Start of Recorded information

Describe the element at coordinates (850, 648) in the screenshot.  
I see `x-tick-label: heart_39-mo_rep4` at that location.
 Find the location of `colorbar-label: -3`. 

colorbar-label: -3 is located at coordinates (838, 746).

End of Recorded information
Start of Recorded information

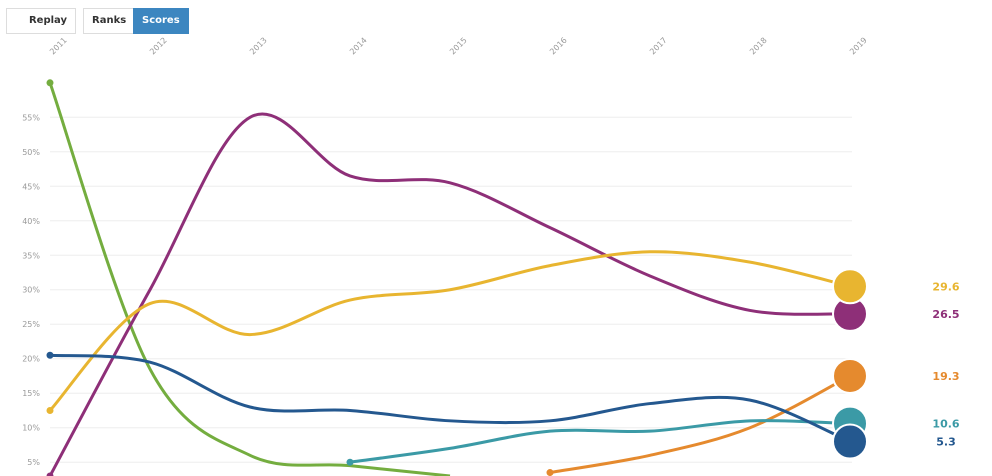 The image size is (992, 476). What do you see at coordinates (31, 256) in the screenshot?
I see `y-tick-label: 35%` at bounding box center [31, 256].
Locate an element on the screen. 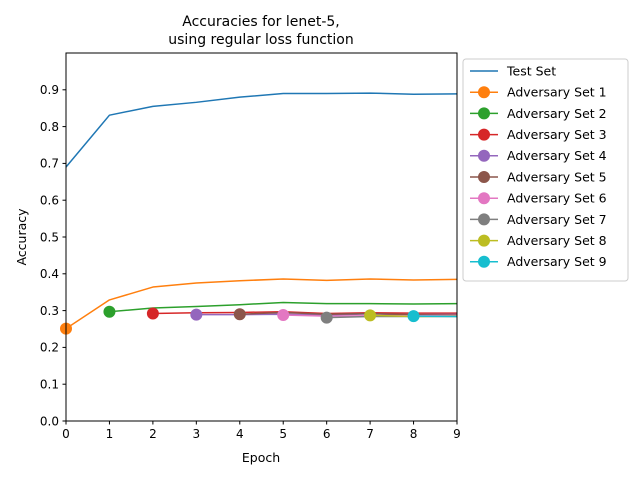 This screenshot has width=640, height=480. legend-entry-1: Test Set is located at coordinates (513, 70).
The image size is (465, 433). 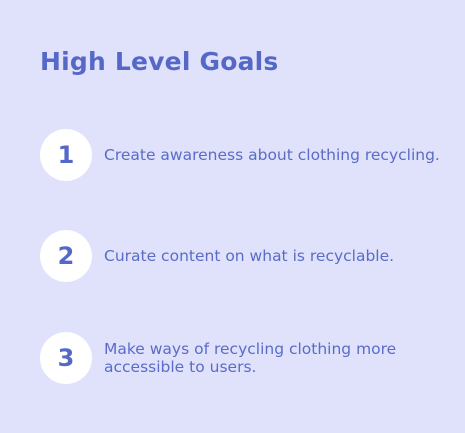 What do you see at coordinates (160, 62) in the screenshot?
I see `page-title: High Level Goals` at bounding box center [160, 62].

End of Recorded information

| Problem |
Output the records above from the line with "Describe the element" up to and including the line with "colorbar-label: -3 is", copied without any changes.

| Solution |
Describe the element at coordinates (850, 648) in the screenshot.  
I see `x-tick-label: heart_39-mo_rep4` at that location.
 Find the location of `colorbar-label: -3`. 

colorbar-label: -3 is located at coordinates (838, 746).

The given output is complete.